* Problem details: Write out the line with "Instruction: Choose File Property in the list" and every later line through the end of the data below, exactly as given, with no pictures in the copy.

....

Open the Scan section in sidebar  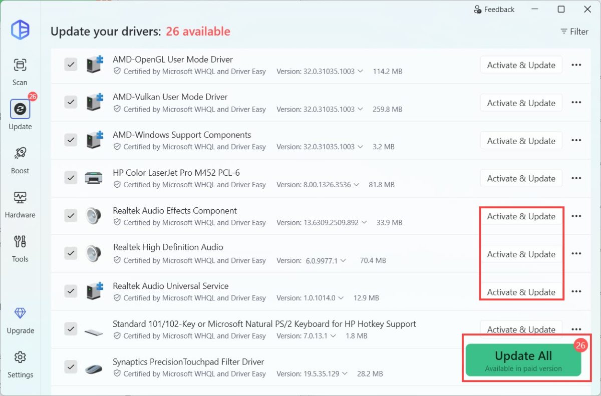20,71
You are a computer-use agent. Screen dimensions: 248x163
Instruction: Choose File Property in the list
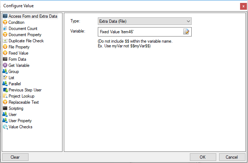(x=19, y=47)
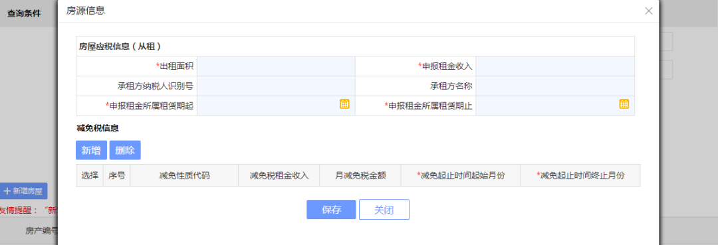
Task: Click the 减免性质代码 column header
Action: [185, 175]
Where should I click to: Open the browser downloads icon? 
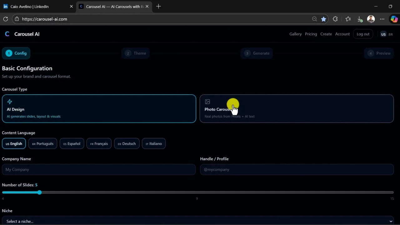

....

* Solved problem:
Instruction: Choose File Property in the list
(x=19, y=47)
Task: Click the 减免性质代码 column header
Action: [185, 175]
Where should I click to: Open the browser downloads icon? 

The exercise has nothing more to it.